▸ YOUR INSTRUCTIONS
Please reproduce every record exactly as written, leaving out the pictures.

▸ DATA FOR PROCESSING
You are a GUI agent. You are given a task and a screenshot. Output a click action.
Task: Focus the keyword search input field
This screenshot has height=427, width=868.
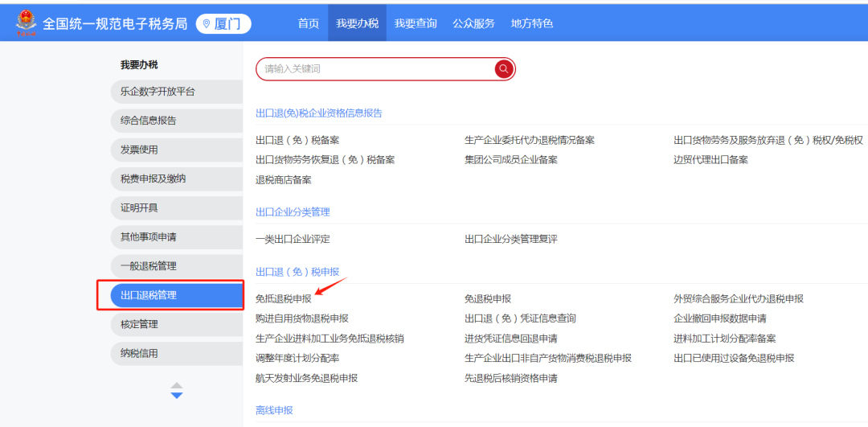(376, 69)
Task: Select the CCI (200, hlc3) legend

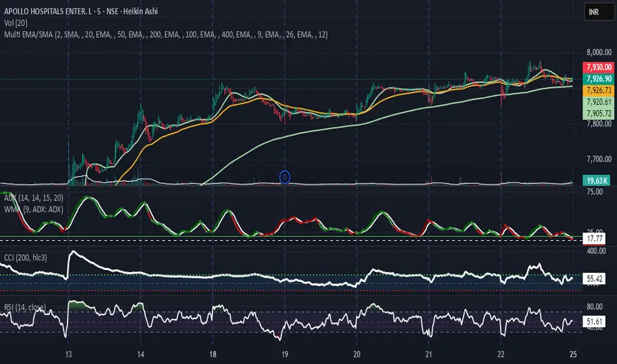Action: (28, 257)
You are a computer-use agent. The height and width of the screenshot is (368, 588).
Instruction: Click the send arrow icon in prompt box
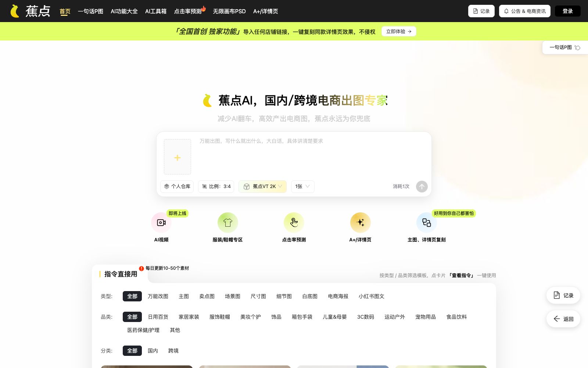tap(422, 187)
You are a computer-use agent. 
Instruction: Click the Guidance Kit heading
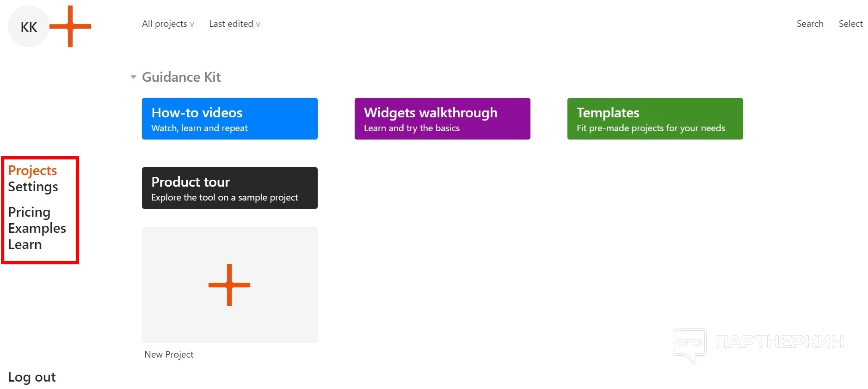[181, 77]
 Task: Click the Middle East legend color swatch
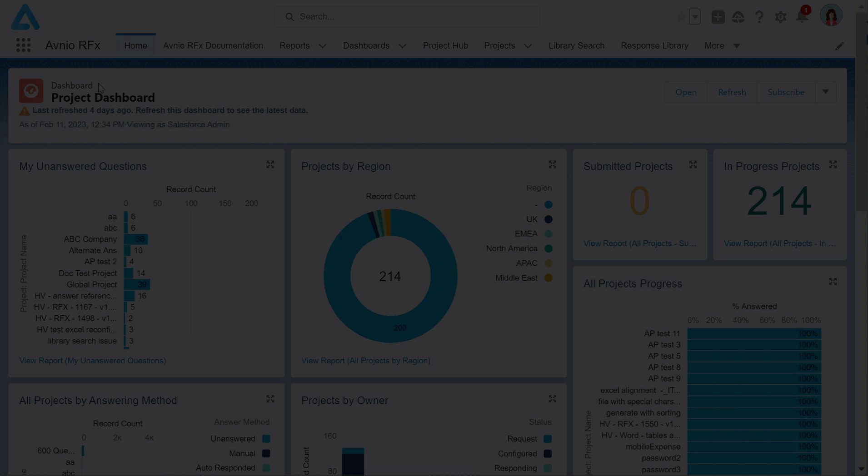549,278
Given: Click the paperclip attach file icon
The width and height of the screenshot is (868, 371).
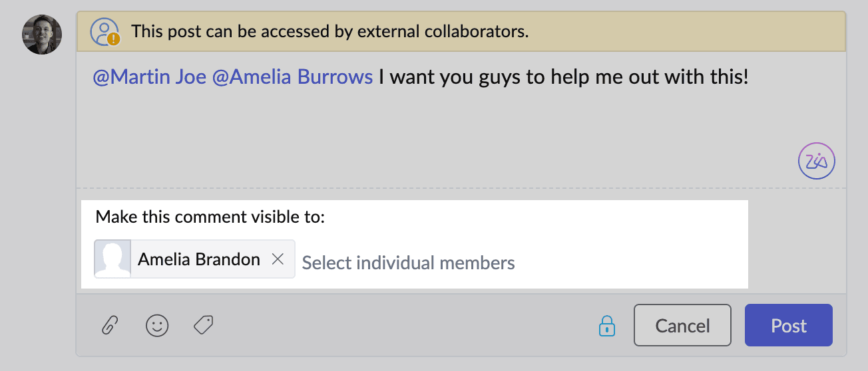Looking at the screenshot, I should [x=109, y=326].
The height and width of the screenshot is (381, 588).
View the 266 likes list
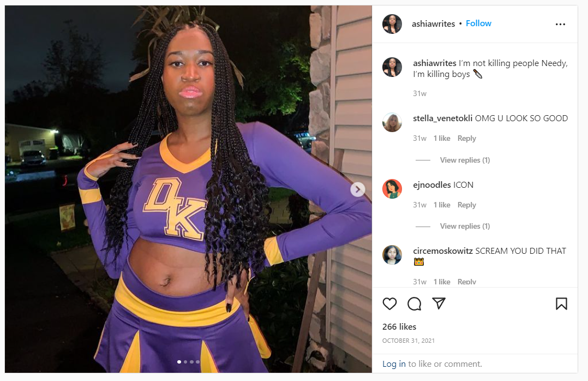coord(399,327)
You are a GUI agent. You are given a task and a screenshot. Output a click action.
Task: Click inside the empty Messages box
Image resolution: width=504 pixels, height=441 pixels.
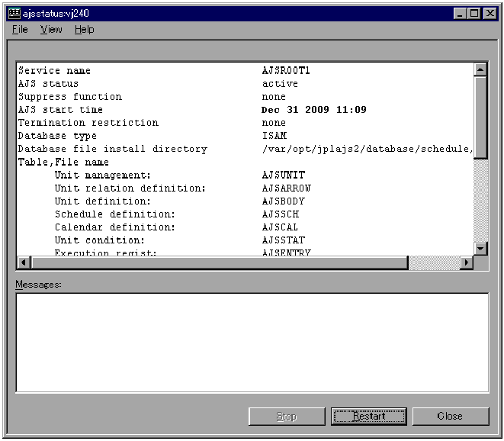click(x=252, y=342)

▸ EXERCISE ANSWER
You are a GUI agent. You are given a task and a screenshot. Output a click action.
Task: Focus the keyword search input field
This screenshot has height=427, width=868.
(376, 69)
Task: Select the CCI (200, hlc3) legend

Action: (28, 257)
You are a computer-use agent. The height and width of the screenshot is (368, 588).
Instruction: Click the send arrow icon in prompt box
tap(422, 187)
You are a computer-use agent. 
Instruction: Click the Guidance Kit heading
[181, 77]
 Task: Click the Middle East legend color swatch
549,278
Given: Click the paperclip attach file icon
The width and height of the screenshot is (868, 371).
Looking at the screenshot, I should [x=109, y=326].
The height and width of the screenshot is (381, 588).
View the 266 likes list
coord(399,327)
You are a GUI agent. You are given a task and a screenshot. Output a click action.
Task: Click inside the empty Messages box
Image resolution: width=504 pixels, height=441 pixels.
click(x=252, y=342)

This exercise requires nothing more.